Employer plan denials are less transparent: The ACA marketplace data and Medicare data provide the best public information, but the majority of privately insured Americans are in employer-sponsored plans governed by ERISA — where denial rate data is not publicly reported.
External appeal overturn rates signal inappropriate denials: When 40–50% of appealed decisions are reversed by independent reviewers, those denials should not have been issued in the first place.
Integrated systems (Kaiser) deny less: Kaiser Permanente's low marketplace denial rates reflect its model — when the insurer and provider are integrated, the denial decision and the clinical decision are the same. This can mean more clinical judgment and less administrative friction.
The Limits of Public Data
Public denial rate data has real limitations:
- It covers marketplace plans, not employer plans.
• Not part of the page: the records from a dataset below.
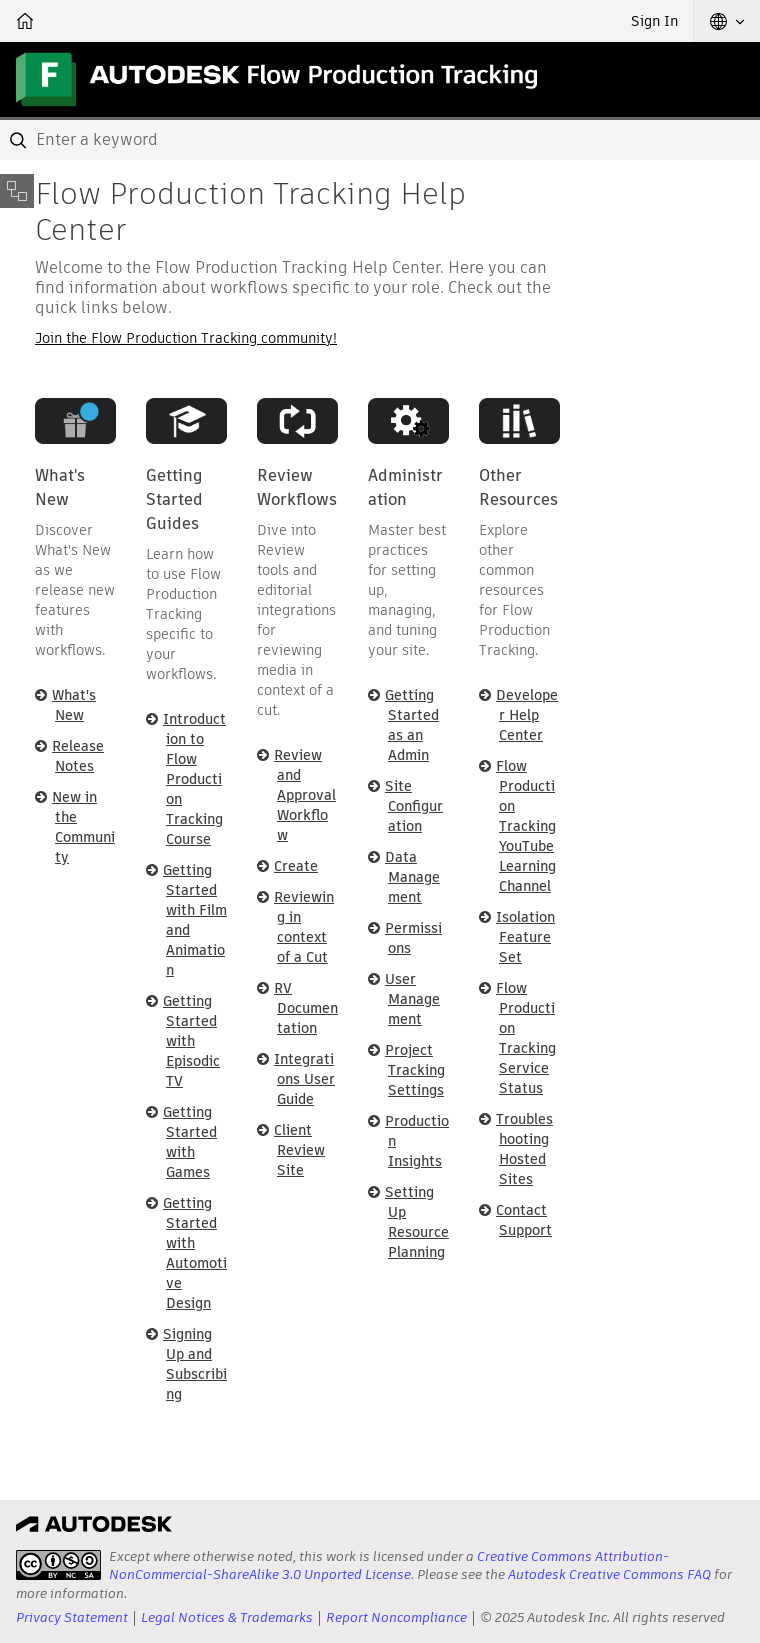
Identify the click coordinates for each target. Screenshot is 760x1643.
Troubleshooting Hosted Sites (524, 1149)
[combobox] (380, 140)
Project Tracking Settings (415, 1070)
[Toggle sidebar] (17, 191)
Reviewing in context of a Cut (304, 927)
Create (296, 866)
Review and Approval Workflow (305, 795)
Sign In (654, 21)
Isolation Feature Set (525, 937)
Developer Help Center (527, 715)
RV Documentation (306, 1008)
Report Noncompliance (396, 1617)
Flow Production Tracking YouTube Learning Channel (526, 826)
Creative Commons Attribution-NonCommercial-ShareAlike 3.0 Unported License (389, 1565)
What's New (74, 705)
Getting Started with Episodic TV (191, 1041)
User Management (412, 999)
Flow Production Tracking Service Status (526, 1038)
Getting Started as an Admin (412, 725)
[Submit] (20, 140)
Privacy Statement (72, 1617)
- Denial definitions vary — some insurers count prior auth denials; others do not.
- High denial rates for some insurers may reflect higher proportions of complex claims.
- Data is reported with a one-to-two-year lag.
The most complete picture requires combining CMS denial data, NAIC complaint ratios, MLR data, and state-specific reports.
What to Do With This Information
- When choosing a plan: Review available denial rate data for your market. Medicare.gov star ratings incorporate member experience data including appeals. State insurance department annual reports sometimes include plan-specific complaint data.
- When you've been denied: Knowing your insurer has an elevated denial rate context is useful in an appeal — but the appeal itself must address the specific clinical criteria.
- When advocating for systemic change: The data supports broader transparency requirements and regulatory enforcement.